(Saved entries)
_ _ _ _ _
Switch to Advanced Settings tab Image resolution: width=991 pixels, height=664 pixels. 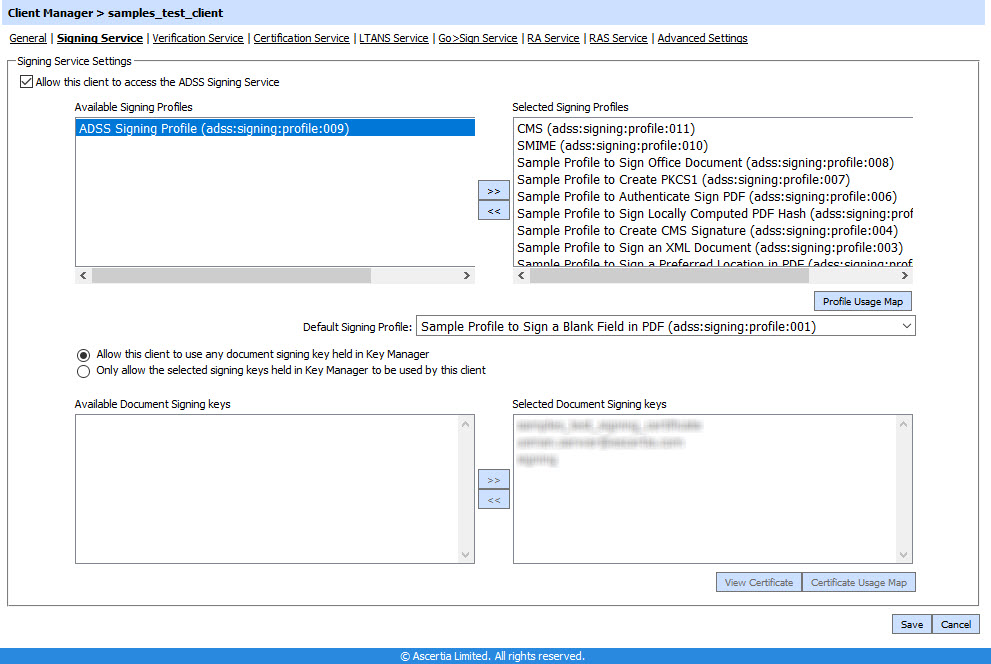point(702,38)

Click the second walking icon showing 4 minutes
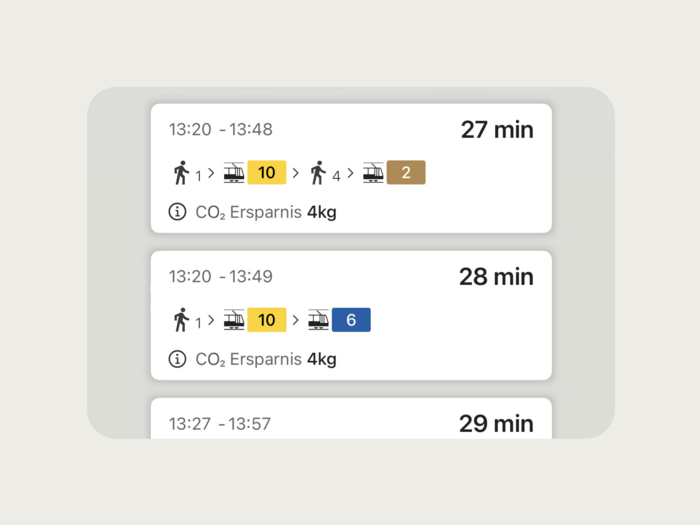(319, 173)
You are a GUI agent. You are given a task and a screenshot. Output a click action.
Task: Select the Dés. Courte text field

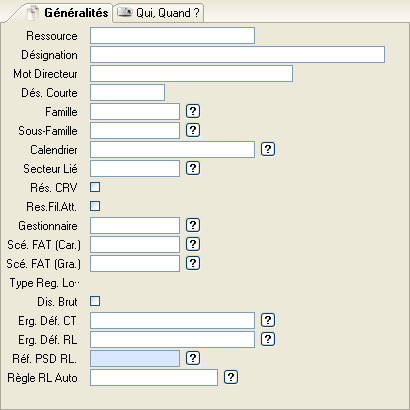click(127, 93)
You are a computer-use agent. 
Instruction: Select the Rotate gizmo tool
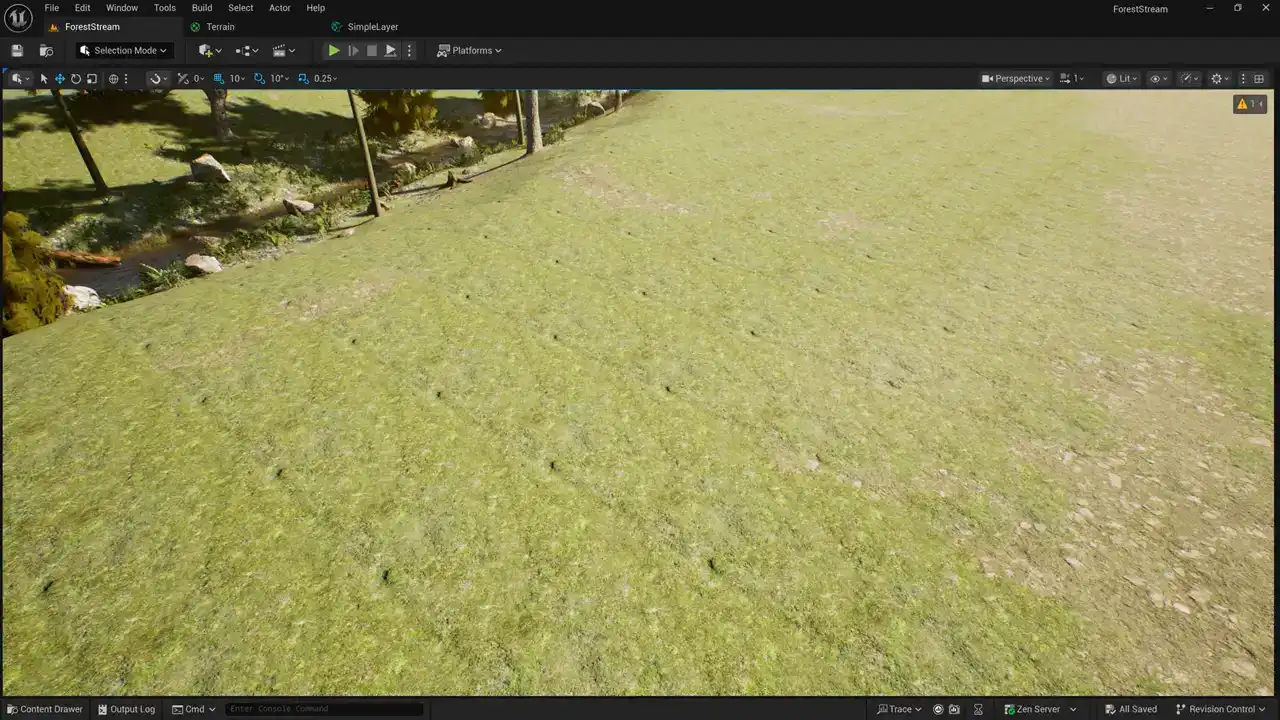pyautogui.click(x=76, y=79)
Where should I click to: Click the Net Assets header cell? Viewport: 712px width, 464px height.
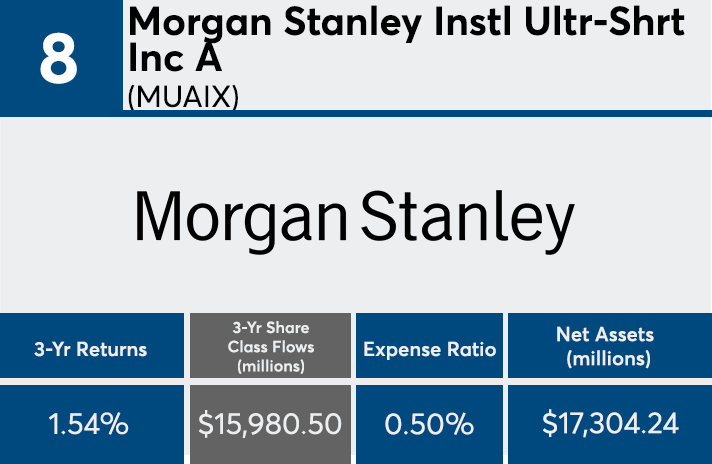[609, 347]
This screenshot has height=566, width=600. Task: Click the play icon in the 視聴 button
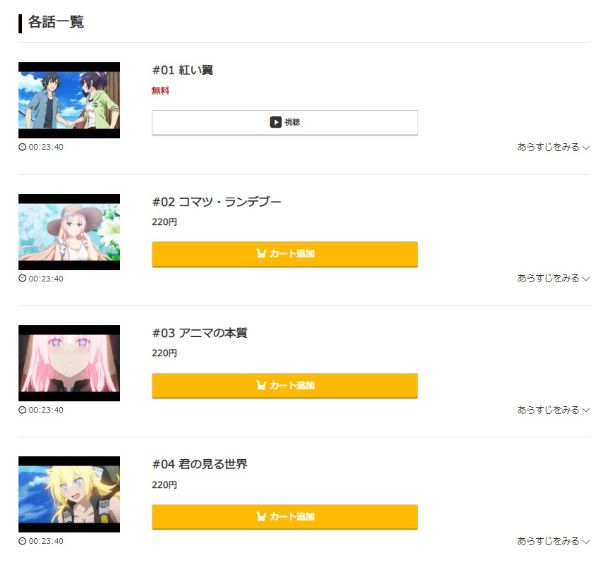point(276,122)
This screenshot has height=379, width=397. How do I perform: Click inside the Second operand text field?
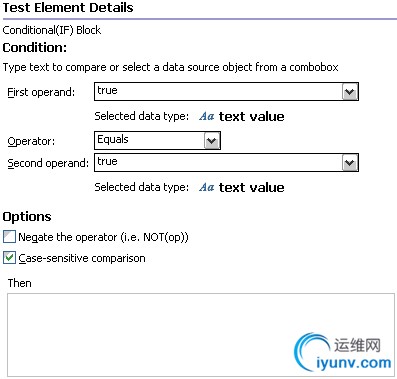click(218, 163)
_ _ _ _ _
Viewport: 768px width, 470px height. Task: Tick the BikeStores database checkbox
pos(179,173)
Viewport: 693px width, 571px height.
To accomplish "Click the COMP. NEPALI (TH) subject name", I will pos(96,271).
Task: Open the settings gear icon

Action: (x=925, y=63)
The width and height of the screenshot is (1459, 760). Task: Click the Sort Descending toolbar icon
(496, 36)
_ _ _ _ _
For every line above that includes the word "agent", return the line.

You are a GUI agent. You are given a task and a screenshot. Output a click action.
You are a computer-use agent. 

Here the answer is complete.